Sun Dec 2nd through Sat the 8th, 2018 at Palais des Congrès de Montréal
This paper used a new framework called FishNet that utilizes features of different granularity (pixel-level, region-level, and image-level) in order to do the final learning task better! The motivation behind this work is that models such as CNN use consecutive down-sampling to obtain the features that are of low-resolution and miss high-resolution features that are critical for pixel-level or region-level tasks! The authors build their framework in a fish like structure where there is a tail, a body, and a head representing different parts of the model. The tail can be an existing model such as ResNet and it is in the body and head of their model where they utilize up-sampling and down-sampling to combine the features with different granularity! The authors shows through extensive experimental study that their framework works better than the baselines for different task including image classification, object detection, and instance segmentation.

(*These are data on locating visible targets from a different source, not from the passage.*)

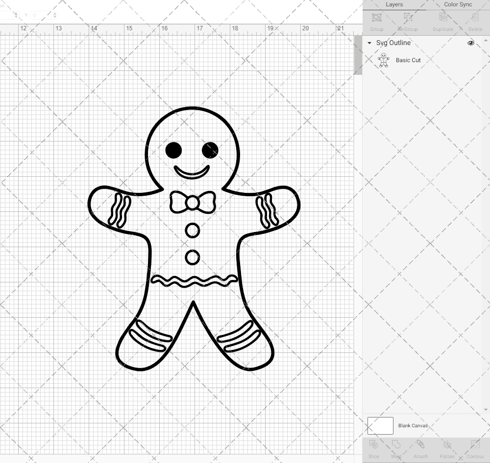Click the Blank Canvas color swatch
Screen dimensions: 490x463
pos(380,425)
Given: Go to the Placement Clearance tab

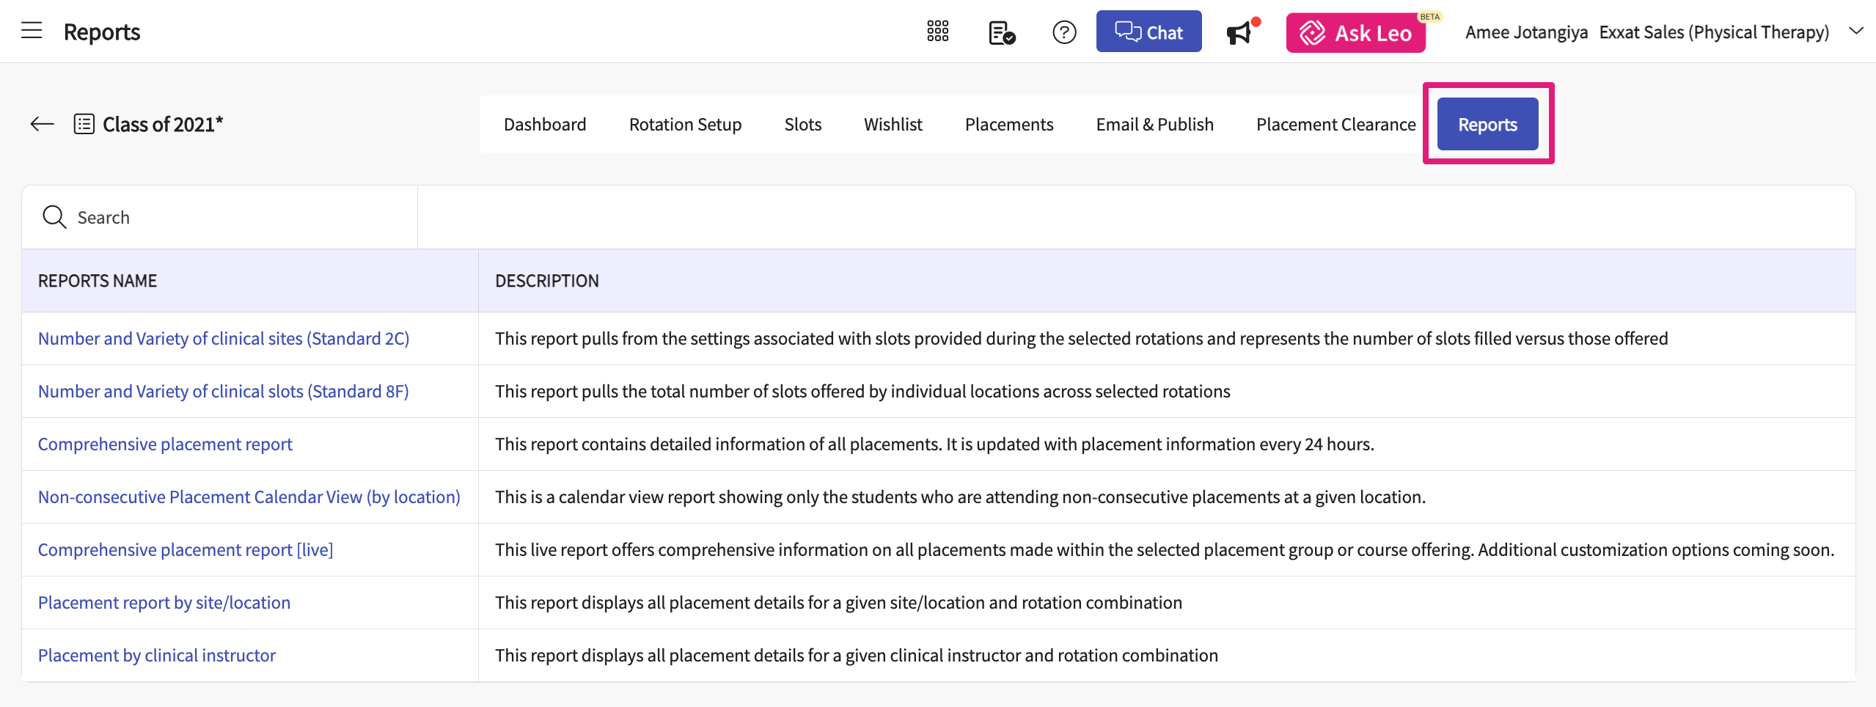Looking at the screenshot, I should pos(1335,125).
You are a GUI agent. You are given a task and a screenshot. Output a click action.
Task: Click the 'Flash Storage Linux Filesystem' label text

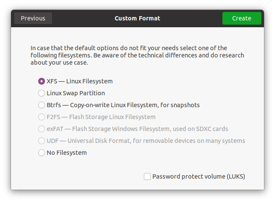[101, 117]
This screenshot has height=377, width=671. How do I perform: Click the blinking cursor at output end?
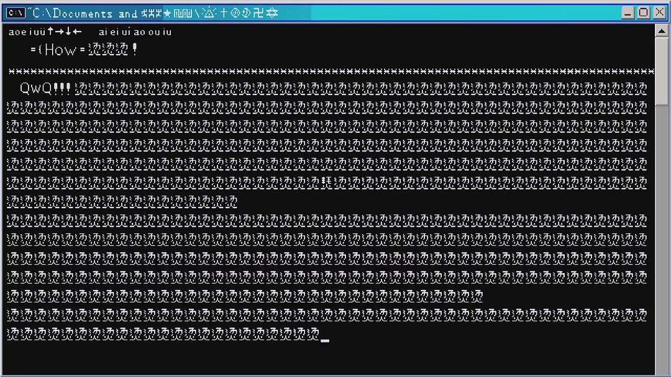click(x=325, y=340)
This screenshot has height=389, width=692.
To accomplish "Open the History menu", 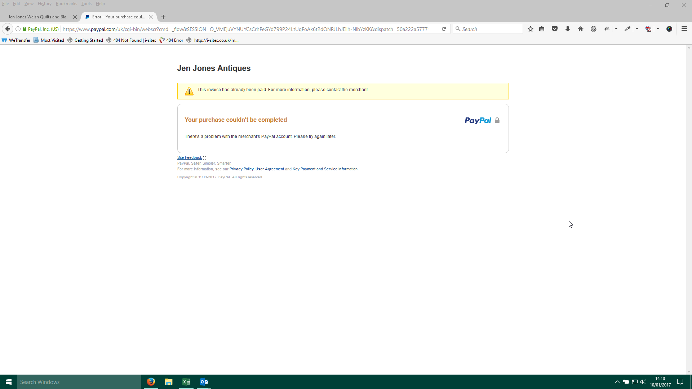I will pos(44,4).
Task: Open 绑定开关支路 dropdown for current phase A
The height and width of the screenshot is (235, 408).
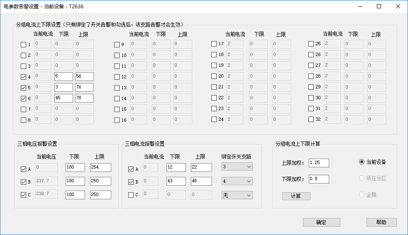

-The paper describes a network structure for handling images with multiple different levels from image-level to pixel-level within a single architecture. Key insight in the work is to provide a versatile architecture for several vision tasks, not only an image classification task but also pixel-level segmentation and region-level detection tasks. This can be done by proposing a fish-like encoder-decoder-encoder structure which performs better than existing popular architectures for the aforementioned applications. The paper is well written and presents sufficient applications of this. -When seeing the architecture, it seems like an encoder-decoder-encoder structure, so one can roughly understand it as autoencoder + CNN with additional constraints. So this reviewer is wondering if you provide additional ablation study of the proposed network by removing some connections/concatenations among tail, body, head, or compared to the above mentioned structure as a baseline even though the body part does not reconstruct the original size image. By the way, is there any reason why the body part does not decode the layer size until the input size? -There exist related work with similar analysis for the third advantage about different level features described in the second page in that different level features give different abstraction of the image, complement each other, and can be combined for more accurate performance. Kim et al., “NestedNet: Learning nested sparse structures in deep neural networks”, IEEE CVPR, 2018. -In Section 3.1, the notations in the equations are somewhat complex and confusing, so I spent lots of time to understand how it works in the blocks. If you provide more generous explanation on this (+ corresponding images are much better), the revised one will be more complete and helpful for many practitioners in the community. -Could you provide details (+ rule how to construct, like ResNet) how to define the number X in FishNet-X? It is mentioned FishNet-188 in the paper (203 in the supplementary material) but there are also different FishNet-X in Figure 3.
The paper proposes a new backbone architecture more suited to various tasks, e.g. image-, region- and pixel-level tasks, than traditional pre-trained backbones. It allows direct backpropagation from deep layers to shallow layers by solving the issue caused by isolated convolutions happening in common architectures, e.g. ResNet or DenseNet. Experimental validation confirms that FishNet backbone is better than comparable ResNet and DenseNet backbones on image classification, and on both object detection and instance segmentation. The paper is rather clear and easy to follow. The motivations are exposed well and the justification of the idea to solve the issue of gradient propagation in common backbones is appealing. However, the mathematical notations are cumbersome, and not consistent across equations, e.g. the superscripts 'u' disappear between equations (4) and (5). They are also different notations between the equations and Figure 2, see k and K, or different fonts for M function. It could also help to write the name of the variables directly in Figure 2, making the link between the two easier to follow. Regarding the experimental section, the results presented are convincing on the usefulness of FishNet, especially for object detection and segmentation, where the use of recent frameworks (FPN, Mask R-CNN) is welcome. It would be interesting to have comparisons with deeper versions of ResNe(X)t backbone on MS COCO dataset, as the 101-layer versions are the most common used. It would also be good to evaluate FishNet on the test sets for easier comparisons with the literature, and to have the results from other state-of-the-art methods in the same tables, for both classification on ImageNet and object detection/segmentation on MS COCO. The ablation study seems a bit light, and does not show the relative importance of the main parts introduced, i.e. the fish body and head. ************* Post-rebuttal recommendation The rebuttal is a bit disappointing since the authors only answer to one of my concern. This said, I like the proposed method and the experiments are overall convincing. I thus stick on my weak accept recommendation.